Search Unity

Question Help me to figure out this behavior

Discussion in 'ML-Agents' started by EternalMe, Jul 13, 2022.

  1. EternalMe

    EternalMe

    Joined:
    Sep 12, 2014
    Posts:
    183
    So I have a simple agent, a cube with collider and rigidbody. Beneath plane with collider. The agent observes its velocity, position and current force applied. Actions are force into x,z directions. When agent goes beyond the plane, I give it a -1 reward and restart the episode. No positive rewards.

    At the beginning as expected it goes into all directions and goes beyond the plane again and again. But gets better over time and starts to do so less and less. At some point it doesn't go beyond (Mean Reward: 0.000), but is still pretty active at the middle. However when I run the training for longer time it freezes and doesn't move at all. It like it is traumatized from all the falling and better sits still, just to to be 1000000% sure.

    So the questions are:

    1) Why does this happen, with the freezing? Can somebody explain it in terms of RL?
    2) What would be the strategy to avoid this? So it remains active in middle?
    3) How is that, when I stop the learning and restart with `--resume`, it becomes active again? It feels like starting from 10% again. This is kind of critical issue for me.

    My config:

    Code (CSharp):
    1. behaviors:
    2.   Survive:
    3.     trainer_type: sac
    4.     hyperparameters:
    5.       learning_rate: 0.0003
    6.       learning_rate_schedule: constant
    7.       batch_size: 1024
    8.       buffer_size: 1000000
    9.       buffer_init_steps: 0
    10.       tau: 0.005
    11.       steps_per_update: 20.0
    12.       save_replay_buffer: false
    13.       init_entcoef: 1.0
    14.       reward_signal_steps_per_update: 20.0
    15.     network_settings:
    16.       normalize: true
    17.       hidden_units: 512
    18.       num_layers: 3
    19.       vis_encode_type: simple
    20.     reward_signals:
    21.       extrinsic:
    22.         gamma: 0.99
    23.         strength: 1.0
    24.       curiosity:
    25.         strength: 0.02
    26.         gamma: 0.99
    27.         network_settings:
    28.           hidden_units: 256
    29.         learning_rate: 0.0003
    30.     keep_checkpoints: 5
    31.     max_steps: 15000000
    32.     time_horizon: 100
    33.     summary_freq: 20000
     
  2. smallg2023

    smallg2023

    Joined:
    Sep 2, 2018
    Posts:
    147
    seems like your training is working as expected as you aren't giving it any reward for moving so why would it move?
     
  3. EternalMe

    EternalMe

    Joined:
    Sep 12, 2014
    Posts:
    183
    Ok so when the training starts, the network is randomized, so the agent doe's random action by observations. When agent goes beyond the plane, it gets -1. So it adjusts the network from learning and at some point it doesn't fail any more. Still it is active in the middle sector. From there the agent is not receiving any awards, not minus not plus. So theoretically the network is not changing. So if its not, what makes the agent go completely still after longer period? And why does it start to move again, when I resume the training?

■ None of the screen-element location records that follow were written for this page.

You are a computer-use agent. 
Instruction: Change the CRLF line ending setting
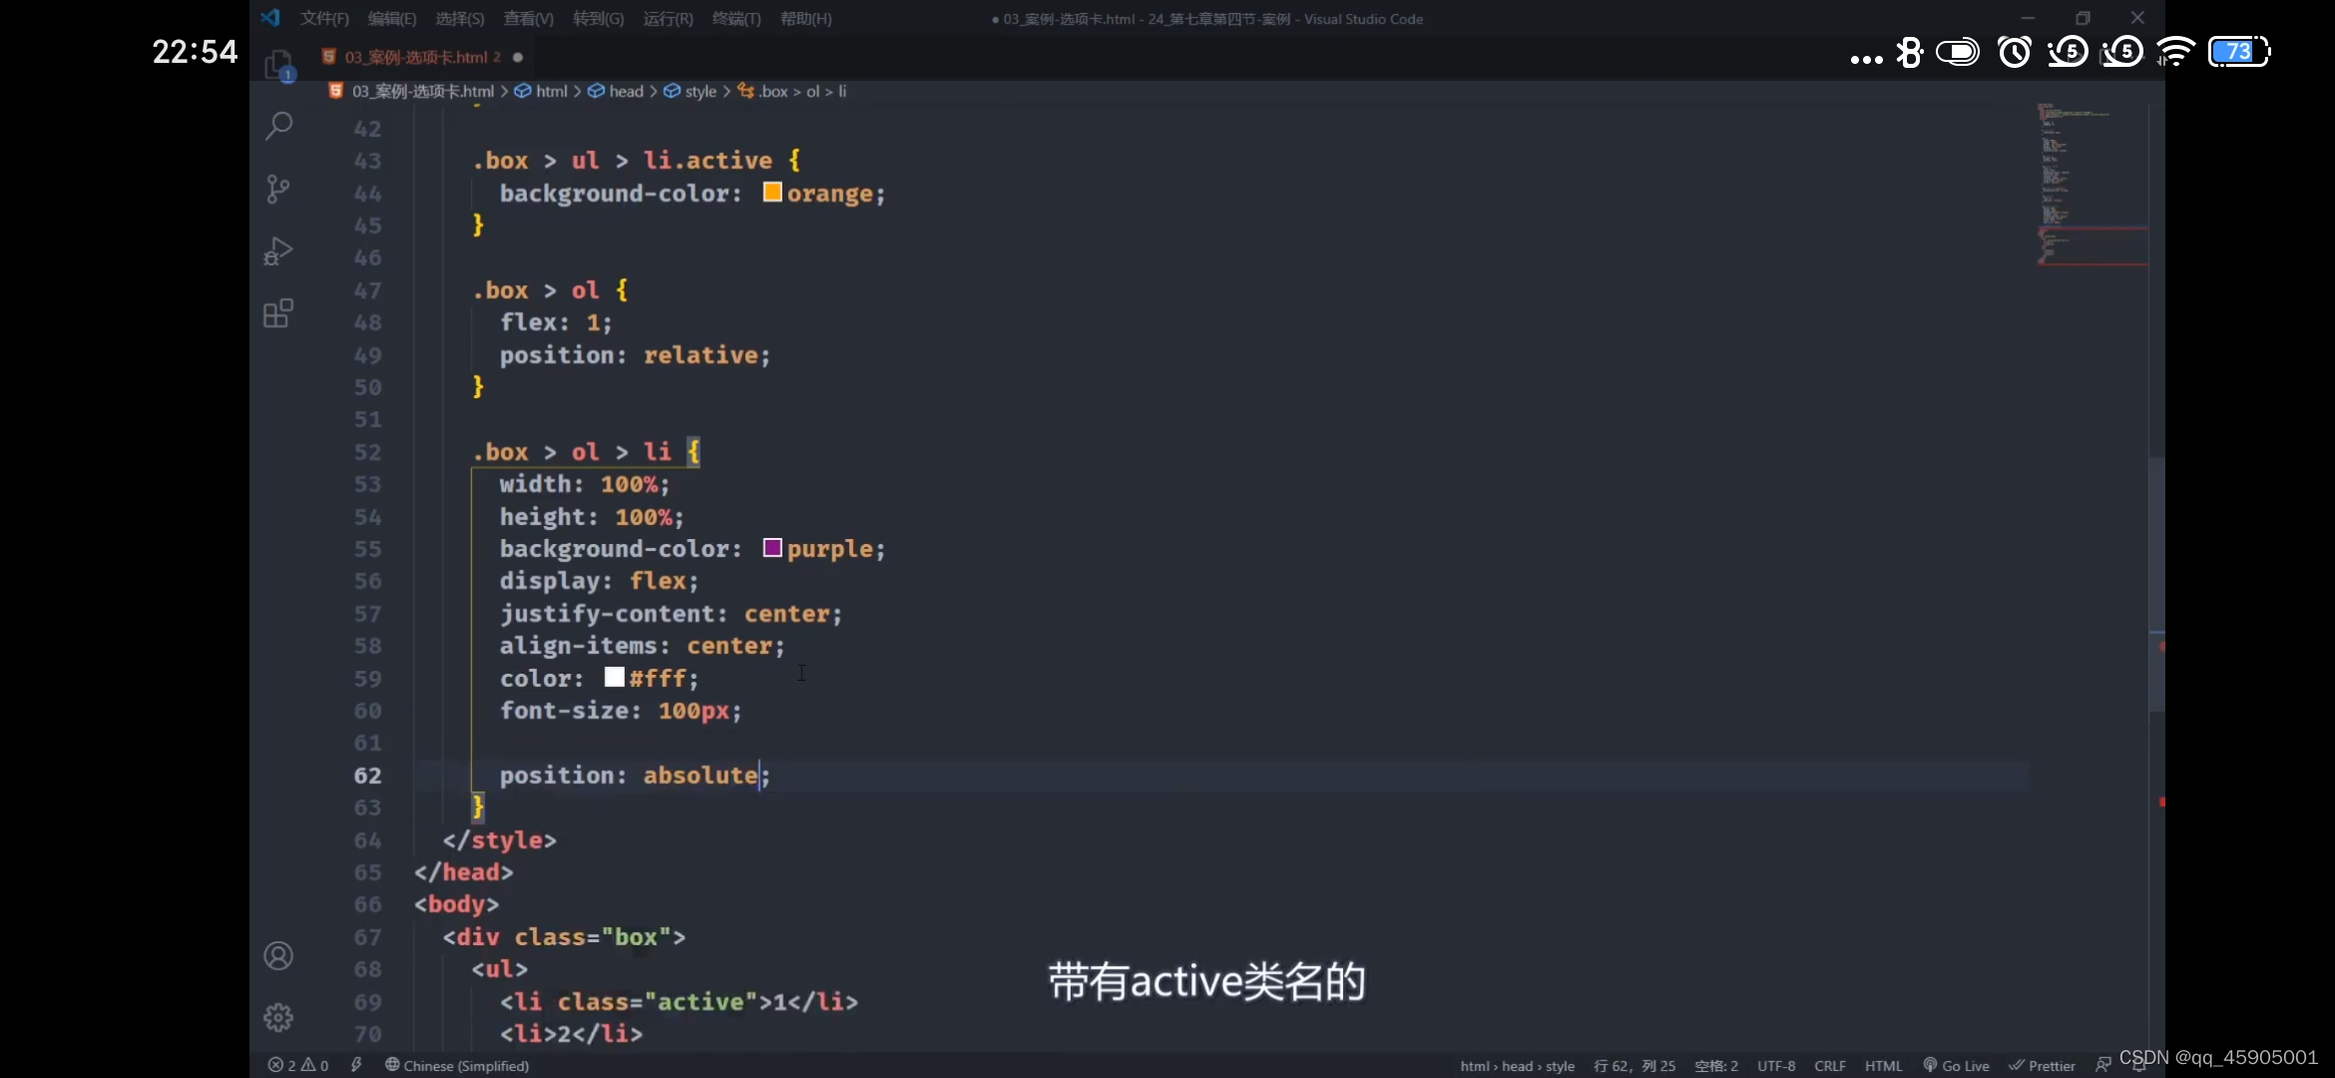(1829, 1065)
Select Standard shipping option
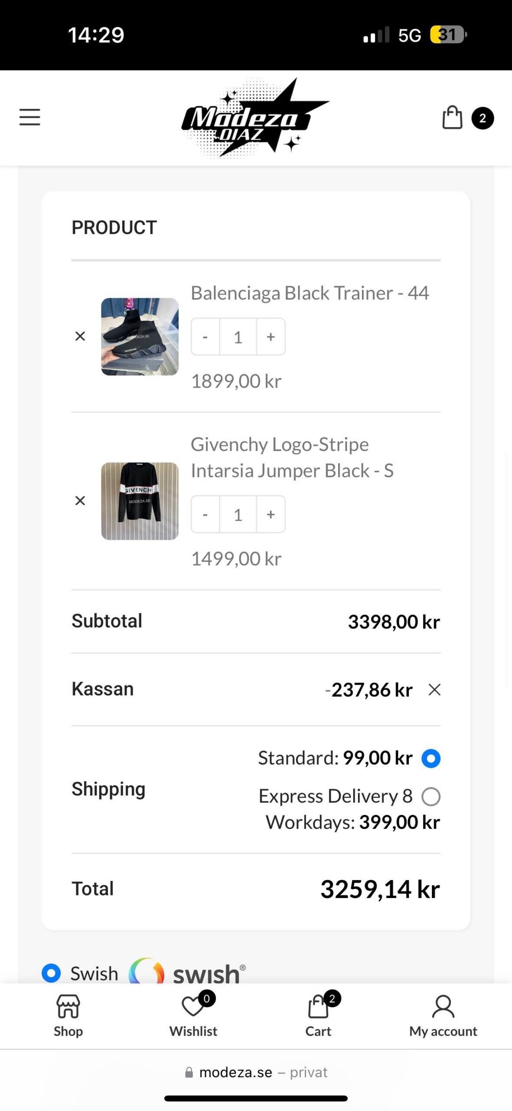Viewport: 512px width, 1111px height. [431, 759]
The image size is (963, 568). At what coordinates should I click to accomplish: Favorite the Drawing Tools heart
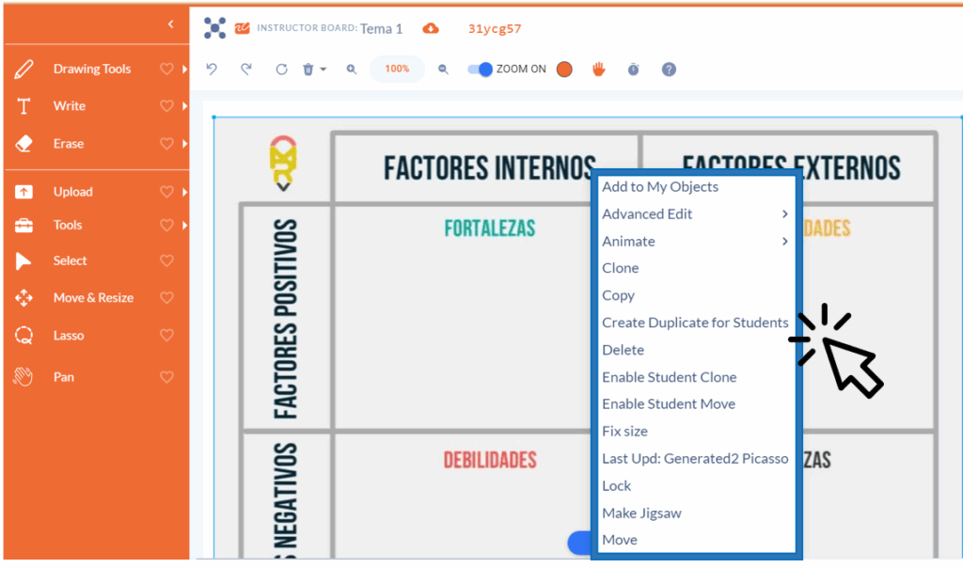click(166, 69)

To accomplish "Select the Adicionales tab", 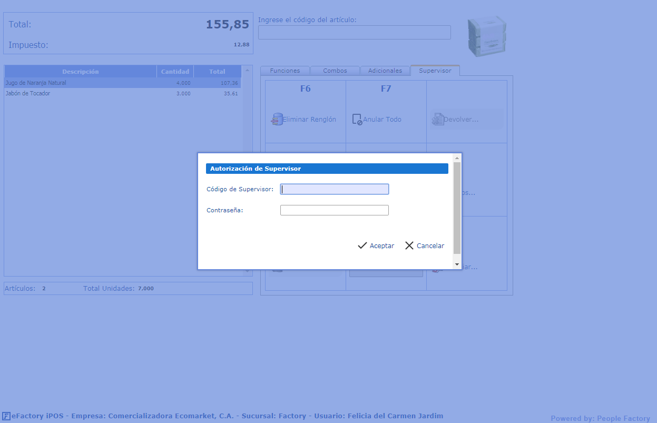I will point(385,71).
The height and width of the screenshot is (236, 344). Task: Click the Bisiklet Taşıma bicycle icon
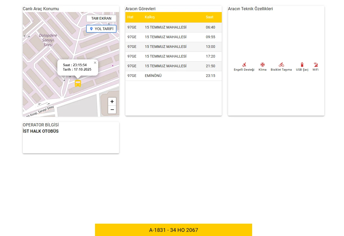tap(281, 65)
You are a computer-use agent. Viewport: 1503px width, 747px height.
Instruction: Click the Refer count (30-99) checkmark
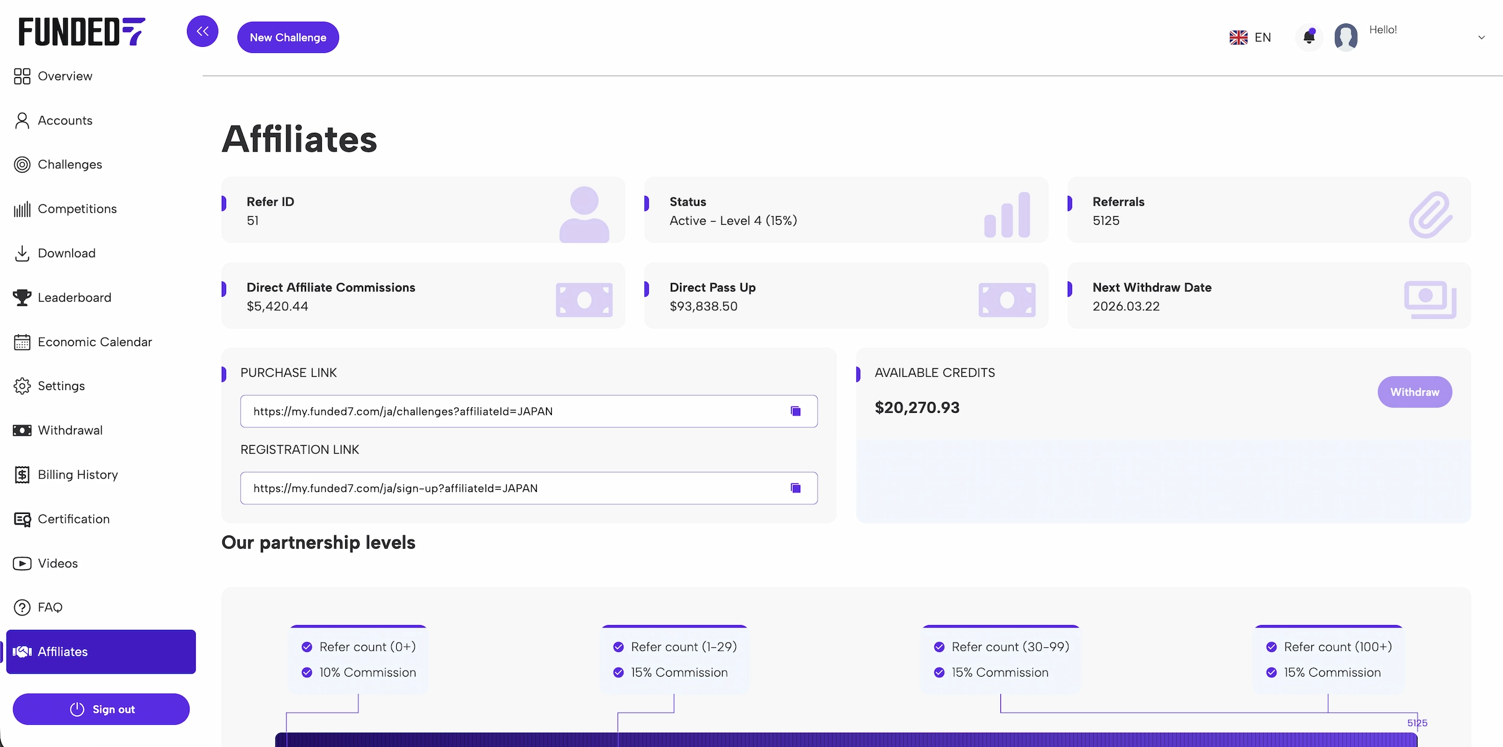click(x=939, y=647)
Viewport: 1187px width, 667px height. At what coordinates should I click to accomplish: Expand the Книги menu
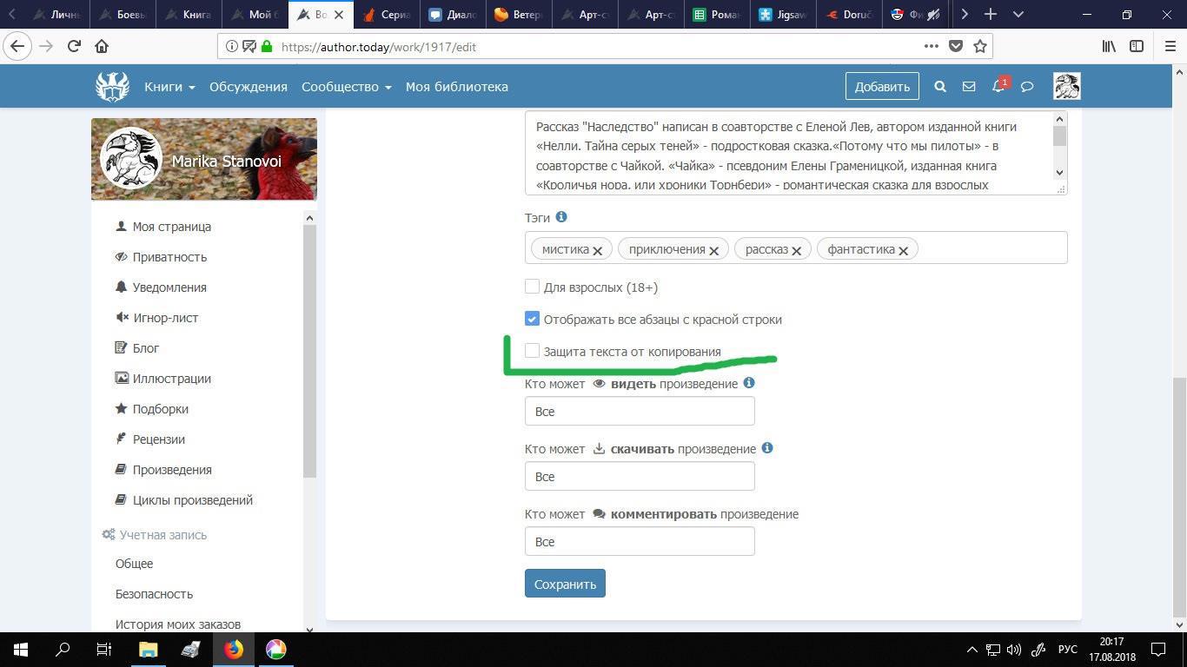169,87
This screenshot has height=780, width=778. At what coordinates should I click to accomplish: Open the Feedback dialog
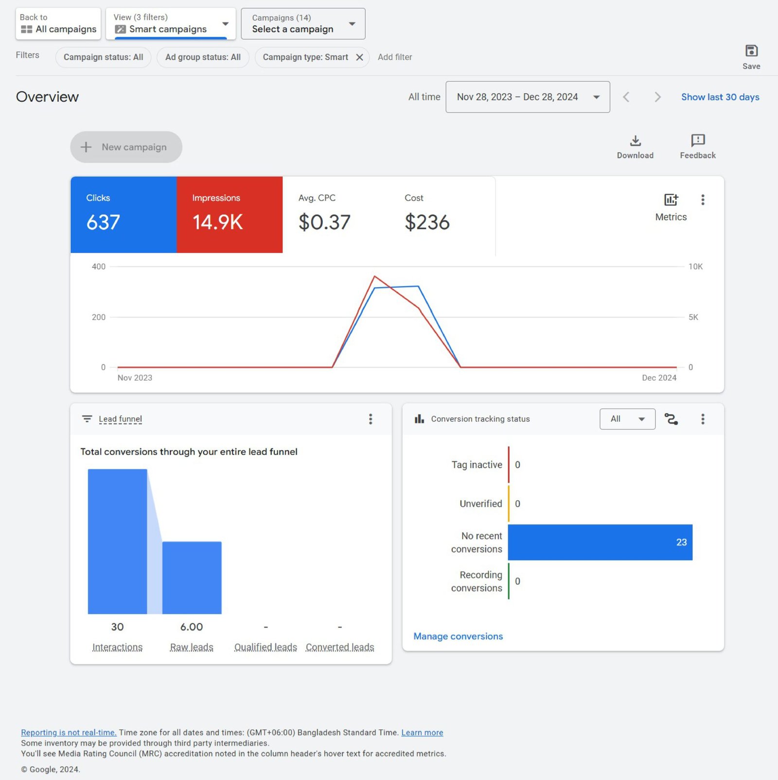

    So yes on very high level you could say that its expected, but I am here for a bit deeper knowledge. And this behavior is not very intuitive, especially for the --resume part.

    My current guess it that it has something todo with `init_entcoef` and `entropy`.
     
    Last edited: Jul 14, 2022
  4. smallg2023

    smallg2023

    Joined:
    Sep 2, 2018
    Posts:
    147
    ah i see, your problem is more about why it stops trying to explore
    did you try increase the curiosity strength?